What we know about the xz Utils backdoor that almost infected the world

Discovery and Exploit Mechanics

  • The backdoor was found incidentally via odd Valgrind behavior and performance regressions in SSH; people note this was largely luck, not systematic review.
  • Backdoor path: xz → liblzma → libsystemd (or other consumers) → sshd, via dynamic linking and glibc IFUNC plus audit hooks to hijack RSA-related calls.
  • The malicious payload was hidden in test artifacts and build scripts, triggered only in .deb/.rpm build environments and when loaded into sshd at runtime, with checks to evade debugging and non-“natural” starts.
  • Clarification that OpenSSH itself doesn’t use xz directly; distro-specific patches and transitive dependencies enabled the attack path.

Attribution and Attacker Profile

  • Heavy debate whether the attacker was a lone, highly motivated individual versus a state-backed or contracted team.
  • Some participants analyze commit timestamps and time zones, suggesting deliberate obfuscation and day-job-like work patterns, but attribution remains explicitly “unclear.”
  • Many note multiple plausible states or non-state groups; others warn against over-focusing on any nationality without evidence.

Maintainer Handoff and Social Engineering

  • The original xz maintainer was overworked and unwell; a new contributor gradually gained trust, took on more work, and effectively became de facto maintainer.
  • Discussion highlights gaslighting‑style pressure, “helper” rhetoric, and long-term relationship building as part of a coordinated social attack.
  • Several argue that knowing someone personally or via calls is not a reliable safeguard, though others think in‑person or video presence raises the bar.

Impact and Distribution Scope

  • Backdoored versions shipped for weeks in some rolling-release distros (e.g., Arch-derived, Gentoo, openSUSE Tumbleweed), but payload logic only targeted deb/rpm-style builds; many believe it never reached the widest “enterprise” deployments.
  • Some worry the real objectives may already have been met, especially on developer or security-focused distros; others think exposing it now massively increases scrutiny and deterrence.

Supply Chain and Tooling Lessons

  • Strong criticism of autotools and giant generated configure scripts: opaque, hard to review, and ideal hiding places for malicious logic.
  • Suggestions:
    • Stop shipping source tarballs that differ from VCS; or at least verify tarballs are reproducible from git.
    • Commit all compiler inputs, or enforce that generated artifacts are reproducible and checked in CI.
    • Test build scripts themselves and treat unusual Valgrind/ASan/CI failures as potential red flags.

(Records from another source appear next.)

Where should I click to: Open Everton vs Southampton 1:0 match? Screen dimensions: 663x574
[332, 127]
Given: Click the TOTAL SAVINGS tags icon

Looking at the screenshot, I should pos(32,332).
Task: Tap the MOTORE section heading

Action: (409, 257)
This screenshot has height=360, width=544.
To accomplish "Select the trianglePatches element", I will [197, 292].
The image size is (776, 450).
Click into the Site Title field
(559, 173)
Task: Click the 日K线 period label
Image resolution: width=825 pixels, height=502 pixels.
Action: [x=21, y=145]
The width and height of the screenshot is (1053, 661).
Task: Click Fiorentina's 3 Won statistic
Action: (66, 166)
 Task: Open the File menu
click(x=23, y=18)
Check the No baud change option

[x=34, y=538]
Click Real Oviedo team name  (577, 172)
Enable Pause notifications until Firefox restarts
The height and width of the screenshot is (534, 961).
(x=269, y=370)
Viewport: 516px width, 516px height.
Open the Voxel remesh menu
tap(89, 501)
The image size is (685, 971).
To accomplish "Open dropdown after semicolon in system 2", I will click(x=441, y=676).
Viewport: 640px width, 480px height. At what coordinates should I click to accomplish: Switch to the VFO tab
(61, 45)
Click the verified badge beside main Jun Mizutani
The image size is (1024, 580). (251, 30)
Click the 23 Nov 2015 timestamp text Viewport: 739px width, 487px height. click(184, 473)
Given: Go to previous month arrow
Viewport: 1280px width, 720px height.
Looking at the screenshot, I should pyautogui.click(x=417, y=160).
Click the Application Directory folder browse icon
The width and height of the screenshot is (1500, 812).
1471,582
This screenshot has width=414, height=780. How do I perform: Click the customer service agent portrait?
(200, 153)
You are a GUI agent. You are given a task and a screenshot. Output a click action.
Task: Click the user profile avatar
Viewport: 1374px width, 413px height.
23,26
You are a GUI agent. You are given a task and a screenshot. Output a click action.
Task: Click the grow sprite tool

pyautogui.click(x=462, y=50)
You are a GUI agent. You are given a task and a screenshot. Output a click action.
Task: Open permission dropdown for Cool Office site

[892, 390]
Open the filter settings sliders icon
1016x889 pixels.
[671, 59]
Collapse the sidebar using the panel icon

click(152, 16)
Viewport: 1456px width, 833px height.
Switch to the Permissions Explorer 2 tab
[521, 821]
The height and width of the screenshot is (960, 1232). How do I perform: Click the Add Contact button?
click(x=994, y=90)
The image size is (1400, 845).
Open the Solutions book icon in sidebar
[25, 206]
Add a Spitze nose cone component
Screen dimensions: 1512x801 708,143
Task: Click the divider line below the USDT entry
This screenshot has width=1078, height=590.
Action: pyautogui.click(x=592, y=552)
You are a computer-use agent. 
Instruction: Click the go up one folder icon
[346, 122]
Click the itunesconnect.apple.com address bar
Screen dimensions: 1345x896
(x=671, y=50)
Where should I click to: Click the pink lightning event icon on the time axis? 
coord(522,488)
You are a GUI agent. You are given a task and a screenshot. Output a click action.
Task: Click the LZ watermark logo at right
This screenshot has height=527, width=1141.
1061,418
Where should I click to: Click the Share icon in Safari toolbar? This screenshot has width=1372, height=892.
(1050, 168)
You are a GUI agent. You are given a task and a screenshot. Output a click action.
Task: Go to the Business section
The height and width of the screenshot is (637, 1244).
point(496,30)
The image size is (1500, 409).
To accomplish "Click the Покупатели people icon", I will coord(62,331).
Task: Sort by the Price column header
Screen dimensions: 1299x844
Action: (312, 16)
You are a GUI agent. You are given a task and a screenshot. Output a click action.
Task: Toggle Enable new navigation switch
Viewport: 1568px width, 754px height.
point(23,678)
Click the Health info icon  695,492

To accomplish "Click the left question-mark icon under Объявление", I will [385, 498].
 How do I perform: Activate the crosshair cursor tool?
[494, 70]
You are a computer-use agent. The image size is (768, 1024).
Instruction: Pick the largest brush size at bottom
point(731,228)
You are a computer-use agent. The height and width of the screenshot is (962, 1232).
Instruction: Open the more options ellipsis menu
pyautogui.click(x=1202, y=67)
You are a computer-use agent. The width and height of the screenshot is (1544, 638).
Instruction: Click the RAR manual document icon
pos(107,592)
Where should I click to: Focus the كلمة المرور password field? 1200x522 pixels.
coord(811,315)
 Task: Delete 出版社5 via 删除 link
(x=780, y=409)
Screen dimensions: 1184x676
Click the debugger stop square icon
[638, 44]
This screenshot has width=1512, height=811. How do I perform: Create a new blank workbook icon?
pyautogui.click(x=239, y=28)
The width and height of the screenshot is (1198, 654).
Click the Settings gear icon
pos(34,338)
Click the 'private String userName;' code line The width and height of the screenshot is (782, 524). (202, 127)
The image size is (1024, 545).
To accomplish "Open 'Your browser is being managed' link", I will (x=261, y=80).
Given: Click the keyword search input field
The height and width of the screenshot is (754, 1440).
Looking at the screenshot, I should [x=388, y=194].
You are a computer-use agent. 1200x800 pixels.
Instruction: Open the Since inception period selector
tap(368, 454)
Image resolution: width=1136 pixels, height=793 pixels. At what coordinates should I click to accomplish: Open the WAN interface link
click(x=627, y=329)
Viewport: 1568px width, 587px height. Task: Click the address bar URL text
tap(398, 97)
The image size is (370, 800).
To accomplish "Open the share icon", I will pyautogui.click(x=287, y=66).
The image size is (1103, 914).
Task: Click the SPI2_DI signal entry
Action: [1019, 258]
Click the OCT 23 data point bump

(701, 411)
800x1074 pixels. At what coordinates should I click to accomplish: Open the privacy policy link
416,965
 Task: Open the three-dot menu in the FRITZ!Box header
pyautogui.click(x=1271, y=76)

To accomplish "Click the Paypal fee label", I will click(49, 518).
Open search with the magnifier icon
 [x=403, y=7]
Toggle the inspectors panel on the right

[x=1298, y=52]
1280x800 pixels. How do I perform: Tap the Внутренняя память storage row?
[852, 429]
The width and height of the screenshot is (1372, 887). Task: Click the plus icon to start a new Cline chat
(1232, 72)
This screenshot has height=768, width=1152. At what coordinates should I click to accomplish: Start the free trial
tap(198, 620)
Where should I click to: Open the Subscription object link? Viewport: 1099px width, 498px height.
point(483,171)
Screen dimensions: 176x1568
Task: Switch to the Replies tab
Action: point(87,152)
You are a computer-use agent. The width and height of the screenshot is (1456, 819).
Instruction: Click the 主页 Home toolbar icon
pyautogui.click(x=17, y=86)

Dependencies, Systemd, and Attack Surface

  • Repeated concern that libsystemd (and similar “kitchen sink” libs) are large, complex, and pulled in transitively for small features like startup notification.
  • Some argue systemd is unfairly scapegoated; alternatives (libc, libnss, SELinux, other ubiquitous libs) could have been abused similarly.
  • Ideas floated: dlopen compressors to narrow when libraries are loaded; minimize base OS and push more into containers; reduce unnecessary dependencies and avoid “one big library for everything.”

Open Source Model, Funding, and Governance

  • Diverging interpretations:
    • One camp says this demonstrates open source works because the bug was ultimately found and analyzed quickly.
    • Another calls it a “massive failure” of the OSS model, especially around trust, single‑maintainer projects, and social attack resistance.
  • Broad agreement that critical libraries with huge installation bases should not be maintained by an underfunded individual; calls for sustained funding and institutional support.
  • Debate over whether governments or large companies will respond by:
    • Investing more in OSS maintenance and audits, versus
    • Retreating into proprietary software and “security theater” vendors.
  • Some propose formal vetting or “KYB/KYC‑like” practices for core maintainers, others argue this is impractical, biased, and shifts blame from downstream users who choose dependencies.

Future Defenses and Open Questions

  • Proposed improvements include: formal verification for core components, deterministic and signed builds, better static analysis, LLM‑assisted review, richer dependency graphs, and stricter separation of test resources from production code.
  • Network-layer mitigations (e.g., IP whitelisting, port knocking) are noted as effective in limiting exploitability of an sshd backdoor, though framed as only one defense layer.
  • Many expect more similar backdoors to be uncovered as projects re‑audit history; some speculate successful past attacks may already have been quietly “cleaned up.”